Answer: Roof racks, matchbooks and newspaper ads
Question: Name three things no longer used in modern political campaigns
The Donoghue v Doherty state senate race has given those of us interested in politics much to contemplate. You have two capable candidates who have each raised more than $100,000, and the result has been a fascinating campaign to watch from the outside. Even though the real analysis of what worked and what didn’t won’t take place until Wednesday, we can make some observations right now.
In years past, newspaper advertising often was the single biggest expenditure by candidates. That’s no longer the case. Even this morning, just two days before the election, neither candidate had an ad in the local newspaper. That both candidates (who are both employing professional campaign consultants) have neglected this established campaign tool cannot be a coincidence. Perhaps the campaigns anticipate more bang for their buck from other things – like direct mail.
As I wrote earlier this morning, the large-format, full-colored post card seems to have become the primary delivery system of local campaigns in 2010. Chris Doherty used them more than anyone. He seemed to use them in two different phases. Early on, his cards focused on his background and on his position on the issues. This group reminded me of a long story serialized in consecutive issues of a magazine; each built upon the previous one, creating more and more interest each time. Doherty’s second postcard phase, however, shifted to attack mode, repeatedly criticizing Donoghue for various things. The idea, I suppose, was to first define himself and then define his opponent. Whether this was effective will be determined by the voters on Tuesday. Donoghue also sent multiple postcards with all but the last one focused exclusively on her record as mayor of Lowell and as a city councilor. The most recent postcard struck back at Doherty’s attacks on her. A couple of things have made these postcards so popular: high speed, high volume color printers are much more affordable. Database availability allows campaigns to better target voters, making mailings much more efficient.
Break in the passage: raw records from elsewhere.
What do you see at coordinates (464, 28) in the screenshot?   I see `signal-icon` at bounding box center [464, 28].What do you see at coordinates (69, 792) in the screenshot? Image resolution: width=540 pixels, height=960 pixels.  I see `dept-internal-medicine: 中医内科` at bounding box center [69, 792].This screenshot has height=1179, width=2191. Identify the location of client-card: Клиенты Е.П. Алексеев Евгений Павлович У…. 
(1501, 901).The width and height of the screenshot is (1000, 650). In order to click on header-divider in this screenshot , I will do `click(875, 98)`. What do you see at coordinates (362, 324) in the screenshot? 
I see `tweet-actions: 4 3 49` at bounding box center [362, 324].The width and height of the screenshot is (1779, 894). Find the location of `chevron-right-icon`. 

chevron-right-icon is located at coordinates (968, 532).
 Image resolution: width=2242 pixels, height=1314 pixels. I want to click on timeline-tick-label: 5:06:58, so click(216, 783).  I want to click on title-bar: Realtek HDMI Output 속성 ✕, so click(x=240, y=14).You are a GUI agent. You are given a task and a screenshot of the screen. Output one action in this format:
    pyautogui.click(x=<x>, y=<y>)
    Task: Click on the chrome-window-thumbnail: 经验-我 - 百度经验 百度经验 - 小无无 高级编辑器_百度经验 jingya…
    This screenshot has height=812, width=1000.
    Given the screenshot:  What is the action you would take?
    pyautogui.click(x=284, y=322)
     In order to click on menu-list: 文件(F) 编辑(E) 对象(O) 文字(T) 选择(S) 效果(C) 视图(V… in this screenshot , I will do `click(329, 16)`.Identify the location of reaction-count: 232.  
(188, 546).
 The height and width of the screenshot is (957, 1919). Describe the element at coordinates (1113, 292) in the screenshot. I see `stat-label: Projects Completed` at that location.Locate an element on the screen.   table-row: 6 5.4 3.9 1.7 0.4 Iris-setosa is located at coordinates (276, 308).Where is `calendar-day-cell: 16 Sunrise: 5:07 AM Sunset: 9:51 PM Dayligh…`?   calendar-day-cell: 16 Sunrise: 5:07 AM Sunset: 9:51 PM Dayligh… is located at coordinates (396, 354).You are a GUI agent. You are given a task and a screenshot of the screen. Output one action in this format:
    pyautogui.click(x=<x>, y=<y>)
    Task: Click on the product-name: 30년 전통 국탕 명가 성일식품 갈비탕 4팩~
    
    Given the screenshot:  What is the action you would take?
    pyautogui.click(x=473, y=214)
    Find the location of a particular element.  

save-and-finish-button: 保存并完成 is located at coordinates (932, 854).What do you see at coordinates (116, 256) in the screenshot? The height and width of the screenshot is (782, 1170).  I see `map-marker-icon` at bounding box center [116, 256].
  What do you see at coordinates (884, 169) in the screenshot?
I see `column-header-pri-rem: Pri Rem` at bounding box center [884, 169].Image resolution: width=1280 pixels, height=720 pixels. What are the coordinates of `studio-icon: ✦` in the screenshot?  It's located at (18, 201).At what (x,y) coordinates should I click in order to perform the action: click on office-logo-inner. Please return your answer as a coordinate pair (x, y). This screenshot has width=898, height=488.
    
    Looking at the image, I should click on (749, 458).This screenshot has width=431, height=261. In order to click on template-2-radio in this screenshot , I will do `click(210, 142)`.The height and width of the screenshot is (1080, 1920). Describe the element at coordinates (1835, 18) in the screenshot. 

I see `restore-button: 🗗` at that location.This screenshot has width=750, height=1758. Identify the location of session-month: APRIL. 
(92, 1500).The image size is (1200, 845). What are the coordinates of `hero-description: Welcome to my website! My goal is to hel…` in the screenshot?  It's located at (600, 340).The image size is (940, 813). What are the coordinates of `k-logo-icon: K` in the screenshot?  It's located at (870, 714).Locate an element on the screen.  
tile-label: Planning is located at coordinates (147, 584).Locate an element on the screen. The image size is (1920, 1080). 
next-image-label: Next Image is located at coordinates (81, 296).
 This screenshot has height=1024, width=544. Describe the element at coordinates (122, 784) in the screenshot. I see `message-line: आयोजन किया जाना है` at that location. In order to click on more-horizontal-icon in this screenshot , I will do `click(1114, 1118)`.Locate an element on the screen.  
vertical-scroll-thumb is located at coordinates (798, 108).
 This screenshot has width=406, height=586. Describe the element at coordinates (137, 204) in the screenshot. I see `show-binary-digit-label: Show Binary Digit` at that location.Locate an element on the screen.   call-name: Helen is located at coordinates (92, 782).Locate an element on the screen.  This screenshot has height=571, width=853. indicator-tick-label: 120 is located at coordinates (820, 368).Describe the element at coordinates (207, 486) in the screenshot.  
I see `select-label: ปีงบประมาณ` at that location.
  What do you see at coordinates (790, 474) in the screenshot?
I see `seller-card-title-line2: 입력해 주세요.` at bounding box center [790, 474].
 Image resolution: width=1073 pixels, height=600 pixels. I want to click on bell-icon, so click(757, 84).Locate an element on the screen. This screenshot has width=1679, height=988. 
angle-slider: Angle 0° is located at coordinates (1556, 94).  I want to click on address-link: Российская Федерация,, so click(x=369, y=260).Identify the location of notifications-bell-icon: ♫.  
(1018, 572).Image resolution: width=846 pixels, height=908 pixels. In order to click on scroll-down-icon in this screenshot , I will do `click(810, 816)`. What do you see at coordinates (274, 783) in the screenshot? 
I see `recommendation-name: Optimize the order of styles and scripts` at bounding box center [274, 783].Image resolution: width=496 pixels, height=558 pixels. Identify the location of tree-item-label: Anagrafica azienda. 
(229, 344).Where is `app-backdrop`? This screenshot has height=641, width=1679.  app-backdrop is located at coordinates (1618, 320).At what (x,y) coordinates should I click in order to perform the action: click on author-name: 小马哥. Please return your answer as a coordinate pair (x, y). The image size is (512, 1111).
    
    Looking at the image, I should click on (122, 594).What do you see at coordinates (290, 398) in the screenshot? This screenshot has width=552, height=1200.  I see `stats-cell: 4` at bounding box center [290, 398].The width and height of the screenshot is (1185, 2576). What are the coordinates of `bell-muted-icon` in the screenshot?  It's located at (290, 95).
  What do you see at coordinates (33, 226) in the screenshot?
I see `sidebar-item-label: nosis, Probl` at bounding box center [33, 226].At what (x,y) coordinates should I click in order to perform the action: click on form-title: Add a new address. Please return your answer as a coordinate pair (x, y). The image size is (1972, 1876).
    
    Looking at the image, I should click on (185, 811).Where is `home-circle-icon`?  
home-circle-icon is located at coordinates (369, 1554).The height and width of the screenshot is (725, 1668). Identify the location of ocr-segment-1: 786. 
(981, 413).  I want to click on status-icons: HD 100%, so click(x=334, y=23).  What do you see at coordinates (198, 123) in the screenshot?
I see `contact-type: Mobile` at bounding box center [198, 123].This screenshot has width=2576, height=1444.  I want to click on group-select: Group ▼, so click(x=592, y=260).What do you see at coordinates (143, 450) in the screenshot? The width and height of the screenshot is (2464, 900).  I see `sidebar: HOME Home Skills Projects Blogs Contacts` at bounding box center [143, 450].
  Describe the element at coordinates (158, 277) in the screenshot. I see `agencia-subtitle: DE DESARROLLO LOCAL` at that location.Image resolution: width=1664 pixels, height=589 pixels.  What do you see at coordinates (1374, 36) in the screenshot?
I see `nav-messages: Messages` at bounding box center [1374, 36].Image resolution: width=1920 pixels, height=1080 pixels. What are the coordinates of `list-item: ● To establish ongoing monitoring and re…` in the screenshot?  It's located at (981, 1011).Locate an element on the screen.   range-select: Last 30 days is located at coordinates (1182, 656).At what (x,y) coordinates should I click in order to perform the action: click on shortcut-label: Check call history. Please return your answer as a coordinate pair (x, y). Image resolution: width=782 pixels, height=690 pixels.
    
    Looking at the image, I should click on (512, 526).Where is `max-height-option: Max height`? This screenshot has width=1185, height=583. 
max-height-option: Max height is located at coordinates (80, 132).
Both campaigns have made extensive use of the internet with active websites and Facebook pages. With so many people spending so much time online, this kind of web presence is crucial. Both campaigns have also employed telephones and door-to-door canvassing to ID voters. Several folks have reported seeing a Doherty commercial on cable TV which, for a ten year period beginning in the early 1990s, was one of the prime methods of local campaigning. The profusion of channels and the disappearance of the local cable news program (remember “Newscenter 6”?) has made cable commercials less attractive.
Ironically, radio seems to be resurgent in campaigning these days. Both Donoghue and Doherty have commercials on WCAP as does almost every other candidate in a contested race up and down the ballot. It’s funny; the last time I remember WCAP being mentioned in the local newspaper’s political column, it was a disparaging remark about the small size of WCAP’s listenership. The candidates must have different data because they’re all on the radio and not in the newspaper.
Strangely enough, I would advise a candidate to not skip the newspaper entirely. A few ads that complement the direct mail message could still be effective. But maybe I’m just old fashioned: I still mourn the demise of the “roof rack” – the sign-displaying contraption held to the roof of your car with suction cups and bungee cords. Who knows? Donoghue and Doherty both might have ads in Monday’s paper, but even if they do, their absence until now signals a historic change in thinking when it comes to local political campaigns.